::: Document segment :::

Stephan Gerhold <[email protected]> writes:

> On Wed, Mar 27, 2024 at 11:29:09PM +0000, Caleb Connolly wrote:
>> On 27/03/2024 21:06, Konrad Dybcio wrote:
>> > On 27.03.2024 10:04 PM, Volodymyr Babchuk wrote:
>> >> Konrad Dybcio <[email protected]> writes:
>> >>> On 27.03.2024 9:09 PM, Volodymyr Babchuk wrote:
>> >>>> It appears that hardware does not like cacheable accesses to this
>> >>>> region. Trying to access this shared memory region as Normal Memory
>> >>>> leads to secure interrupt which causes an endless loop somewhere in
>> >>>> Trust Zone.
>> >>>>
>> >>>> The only reason it is working right now is because Qualcomm Hypervisor
>> >>>> maps the same region as Non-Cacheable memory in Stage 2 translation
>> >>>> tables. The issue manifests if we want to use another hypervisor (like
>> >>>> Xen or KVM), which does not know anything about those specific
>> >>>> mappings. This patch fixes the issue by mapping the shared memory as
>> >>>> Write-Through. This removes dependency on correct mappings in Stage 2
>> >>>> tables.

:::

What is required: Write the next part of the mailing-list thread about mapping the Qualcomm shared memory region as Write-Through, picking up right after its last line.

::: Data shown :::

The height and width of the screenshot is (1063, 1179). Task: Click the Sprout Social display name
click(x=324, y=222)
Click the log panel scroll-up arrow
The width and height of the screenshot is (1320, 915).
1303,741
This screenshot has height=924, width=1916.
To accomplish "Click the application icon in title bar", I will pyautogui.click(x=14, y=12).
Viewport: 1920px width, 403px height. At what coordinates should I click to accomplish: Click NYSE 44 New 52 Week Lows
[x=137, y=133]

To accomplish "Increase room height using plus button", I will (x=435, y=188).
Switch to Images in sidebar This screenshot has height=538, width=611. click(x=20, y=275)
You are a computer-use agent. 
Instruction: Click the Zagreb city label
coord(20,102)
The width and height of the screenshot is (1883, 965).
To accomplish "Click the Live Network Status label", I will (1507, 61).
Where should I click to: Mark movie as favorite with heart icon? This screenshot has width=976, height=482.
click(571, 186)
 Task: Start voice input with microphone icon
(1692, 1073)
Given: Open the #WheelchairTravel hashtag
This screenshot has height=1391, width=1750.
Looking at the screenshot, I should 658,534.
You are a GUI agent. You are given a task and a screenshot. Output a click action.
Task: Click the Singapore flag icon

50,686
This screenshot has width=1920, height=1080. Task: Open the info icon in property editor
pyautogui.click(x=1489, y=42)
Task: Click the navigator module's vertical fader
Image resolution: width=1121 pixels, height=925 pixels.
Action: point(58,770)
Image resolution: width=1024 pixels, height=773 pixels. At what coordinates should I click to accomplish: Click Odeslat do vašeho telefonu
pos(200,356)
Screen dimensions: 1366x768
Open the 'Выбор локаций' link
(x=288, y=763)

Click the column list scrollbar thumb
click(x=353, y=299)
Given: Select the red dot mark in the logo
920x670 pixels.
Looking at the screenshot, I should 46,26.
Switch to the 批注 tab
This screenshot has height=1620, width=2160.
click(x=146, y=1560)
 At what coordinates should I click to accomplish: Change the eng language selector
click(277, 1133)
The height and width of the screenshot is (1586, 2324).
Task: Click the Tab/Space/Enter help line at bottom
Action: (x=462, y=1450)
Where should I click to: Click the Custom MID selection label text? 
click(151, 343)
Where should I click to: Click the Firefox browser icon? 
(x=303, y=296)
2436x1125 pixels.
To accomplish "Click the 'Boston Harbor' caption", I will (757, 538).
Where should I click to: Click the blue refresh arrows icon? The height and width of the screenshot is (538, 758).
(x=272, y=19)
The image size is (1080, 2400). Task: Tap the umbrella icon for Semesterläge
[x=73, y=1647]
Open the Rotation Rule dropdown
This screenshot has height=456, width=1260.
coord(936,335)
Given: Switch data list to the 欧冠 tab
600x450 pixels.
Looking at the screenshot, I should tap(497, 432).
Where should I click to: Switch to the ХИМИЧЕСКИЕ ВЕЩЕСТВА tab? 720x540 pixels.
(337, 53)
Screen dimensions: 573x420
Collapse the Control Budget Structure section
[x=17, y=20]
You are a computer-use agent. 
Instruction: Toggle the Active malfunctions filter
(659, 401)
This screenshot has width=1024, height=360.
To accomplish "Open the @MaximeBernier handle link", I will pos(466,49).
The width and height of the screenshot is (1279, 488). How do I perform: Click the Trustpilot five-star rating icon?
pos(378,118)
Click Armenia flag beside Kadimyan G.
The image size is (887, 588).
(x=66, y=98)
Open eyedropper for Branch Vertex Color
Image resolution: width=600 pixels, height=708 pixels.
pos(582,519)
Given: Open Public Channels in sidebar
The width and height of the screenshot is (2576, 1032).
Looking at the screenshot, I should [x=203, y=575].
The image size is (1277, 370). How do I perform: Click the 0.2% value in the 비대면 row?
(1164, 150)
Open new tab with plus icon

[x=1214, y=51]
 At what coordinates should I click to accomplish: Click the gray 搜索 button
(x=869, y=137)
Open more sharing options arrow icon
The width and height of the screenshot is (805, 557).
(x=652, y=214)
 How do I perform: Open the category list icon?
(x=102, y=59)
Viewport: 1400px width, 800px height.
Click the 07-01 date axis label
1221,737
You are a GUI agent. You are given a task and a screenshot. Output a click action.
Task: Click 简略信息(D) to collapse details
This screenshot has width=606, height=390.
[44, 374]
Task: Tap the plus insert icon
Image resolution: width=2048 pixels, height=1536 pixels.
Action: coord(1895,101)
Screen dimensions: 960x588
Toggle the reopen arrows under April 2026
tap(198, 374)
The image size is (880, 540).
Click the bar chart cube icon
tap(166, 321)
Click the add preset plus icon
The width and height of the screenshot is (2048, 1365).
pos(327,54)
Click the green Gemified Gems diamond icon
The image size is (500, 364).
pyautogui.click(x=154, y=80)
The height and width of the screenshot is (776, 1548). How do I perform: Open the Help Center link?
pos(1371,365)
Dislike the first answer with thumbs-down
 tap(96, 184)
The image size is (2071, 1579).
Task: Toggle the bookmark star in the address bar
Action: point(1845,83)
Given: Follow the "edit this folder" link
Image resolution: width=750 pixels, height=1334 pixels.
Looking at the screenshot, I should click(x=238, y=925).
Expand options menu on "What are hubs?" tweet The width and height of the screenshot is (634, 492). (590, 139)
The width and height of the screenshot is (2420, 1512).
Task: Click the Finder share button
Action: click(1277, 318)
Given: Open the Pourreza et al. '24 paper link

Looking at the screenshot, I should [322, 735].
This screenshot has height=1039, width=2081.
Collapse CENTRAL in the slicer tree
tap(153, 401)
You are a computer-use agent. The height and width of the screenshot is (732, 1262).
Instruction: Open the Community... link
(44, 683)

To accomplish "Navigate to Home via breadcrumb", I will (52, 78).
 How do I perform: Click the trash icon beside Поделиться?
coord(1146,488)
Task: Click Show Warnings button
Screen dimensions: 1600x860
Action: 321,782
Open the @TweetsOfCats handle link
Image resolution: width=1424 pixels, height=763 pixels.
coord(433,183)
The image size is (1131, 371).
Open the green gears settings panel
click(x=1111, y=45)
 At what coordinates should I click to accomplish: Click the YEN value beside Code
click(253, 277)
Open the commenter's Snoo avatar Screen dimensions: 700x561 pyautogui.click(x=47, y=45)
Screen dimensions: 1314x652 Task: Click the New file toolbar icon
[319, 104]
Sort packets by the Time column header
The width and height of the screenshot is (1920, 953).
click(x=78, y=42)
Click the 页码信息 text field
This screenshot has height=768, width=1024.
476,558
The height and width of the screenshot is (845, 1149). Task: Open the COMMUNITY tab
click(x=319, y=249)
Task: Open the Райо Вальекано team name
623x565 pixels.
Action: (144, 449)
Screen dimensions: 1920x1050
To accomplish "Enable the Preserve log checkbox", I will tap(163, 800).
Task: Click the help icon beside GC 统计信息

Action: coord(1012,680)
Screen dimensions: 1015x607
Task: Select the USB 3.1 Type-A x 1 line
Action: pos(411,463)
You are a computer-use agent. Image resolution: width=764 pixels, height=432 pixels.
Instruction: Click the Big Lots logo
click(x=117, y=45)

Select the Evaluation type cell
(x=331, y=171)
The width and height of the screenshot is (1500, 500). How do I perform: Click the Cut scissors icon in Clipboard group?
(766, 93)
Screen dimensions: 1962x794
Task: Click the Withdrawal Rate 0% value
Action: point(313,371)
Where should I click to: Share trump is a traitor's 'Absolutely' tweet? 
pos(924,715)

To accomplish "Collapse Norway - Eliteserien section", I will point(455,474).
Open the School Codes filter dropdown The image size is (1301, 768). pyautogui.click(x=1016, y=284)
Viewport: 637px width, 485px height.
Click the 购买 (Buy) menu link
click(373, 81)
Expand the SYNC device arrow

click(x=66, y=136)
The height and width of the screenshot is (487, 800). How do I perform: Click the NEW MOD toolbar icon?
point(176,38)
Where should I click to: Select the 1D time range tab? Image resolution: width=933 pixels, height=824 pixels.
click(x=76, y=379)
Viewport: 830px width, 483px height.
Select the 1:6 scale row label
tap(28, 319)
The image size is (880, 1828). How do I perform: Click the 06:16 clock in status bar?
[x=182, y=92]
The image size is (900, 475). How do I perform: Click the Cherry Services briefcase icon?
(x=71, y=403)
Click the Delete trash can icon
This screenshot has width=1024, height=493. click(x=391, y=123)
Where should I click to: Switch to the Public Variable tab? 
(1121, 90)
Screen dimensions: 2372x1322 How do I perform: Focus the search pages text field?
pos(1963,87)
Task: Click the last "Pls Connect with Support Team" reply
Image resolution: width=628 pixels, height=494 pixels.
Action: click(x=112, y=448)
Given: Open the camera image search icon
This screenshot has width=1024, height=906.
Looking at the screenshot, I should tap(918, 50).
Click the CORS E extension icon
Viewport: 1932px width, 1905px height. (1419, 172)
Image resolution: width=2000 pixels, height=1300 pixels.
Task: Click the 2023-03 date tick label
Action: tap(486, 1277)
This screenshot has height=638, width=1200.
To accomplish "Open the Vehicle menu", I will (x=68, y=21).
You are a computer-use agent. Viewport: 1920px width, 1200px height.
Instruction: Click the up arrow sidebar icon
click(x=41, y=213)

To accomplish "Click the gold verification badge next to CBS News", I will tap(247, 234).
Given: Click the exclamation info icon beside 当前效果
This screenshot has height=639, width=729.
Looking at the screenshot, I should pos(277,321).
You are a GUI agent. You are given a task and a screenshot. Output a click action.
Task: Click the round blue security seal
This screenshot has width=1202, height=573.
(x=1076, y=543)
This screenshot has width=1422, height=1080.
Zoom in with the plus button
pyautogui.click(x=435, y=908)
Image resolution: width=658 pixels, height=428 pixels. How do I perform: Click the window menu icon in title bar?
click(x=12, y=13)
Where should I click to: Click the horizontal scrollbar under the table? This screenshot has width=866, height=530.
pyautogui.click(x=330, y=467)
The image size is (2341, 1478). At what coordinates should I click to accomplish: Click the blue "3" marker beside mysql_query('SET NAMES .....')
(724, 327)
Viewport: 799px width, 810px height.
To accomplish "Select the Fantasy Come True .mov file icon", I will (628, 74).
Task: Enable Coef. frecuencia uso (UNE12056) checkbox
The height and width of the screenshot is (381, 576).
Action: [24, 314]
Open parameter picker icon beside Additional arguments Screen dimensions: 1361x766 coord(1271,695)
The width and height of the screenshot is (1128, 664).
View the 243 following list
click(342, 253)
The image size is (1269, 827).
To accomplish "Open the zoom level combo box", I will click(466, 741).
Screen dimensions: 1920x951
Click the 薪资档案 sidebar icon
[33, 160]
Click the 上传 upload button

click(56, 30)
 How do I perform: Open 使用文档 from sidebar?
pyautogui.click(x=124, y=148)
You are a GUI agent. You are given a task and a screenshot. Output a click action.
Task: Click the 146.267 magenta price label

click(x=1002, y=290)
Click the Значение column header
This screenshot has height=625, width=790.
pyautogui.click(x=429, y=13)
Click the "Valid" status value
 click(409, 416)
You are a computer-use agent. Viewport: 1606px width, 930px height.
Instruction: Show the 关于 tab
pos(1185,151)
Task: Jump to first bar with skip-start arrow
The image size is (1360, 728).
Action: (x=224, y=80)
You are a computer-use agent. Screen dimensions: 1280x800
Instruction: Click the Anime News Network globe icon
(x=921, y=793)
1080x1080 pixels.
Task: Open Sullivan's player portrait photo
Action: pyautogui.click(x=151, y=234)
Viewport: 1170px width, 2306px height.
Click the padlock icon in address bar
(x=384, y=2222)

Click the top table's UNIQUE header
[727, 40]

:::

Final result:
>> >>>>
>> >>>> I tested this on SA8155P with Xen.
>> >>>>
>> >>>> Signed-off-by: Volodymyr Babchuk <[email protected]>
>> >>>> ---
>> >>>
>> >>> Interesting..
>> >>>
>> >>> +Doug, Rob have you ever seen this on Chrome? (FYI, Volodymyr, chromebooks
>> >>> ship with no qcom hypervisor)
>> >>
>> >> Well, maybe I was wrong when called this thing "hypervisor". All I know
>> >> that it sits in hyp.mbn partition and all what it does is setup EL2
>> >> before switching to EL1 and running UEFI.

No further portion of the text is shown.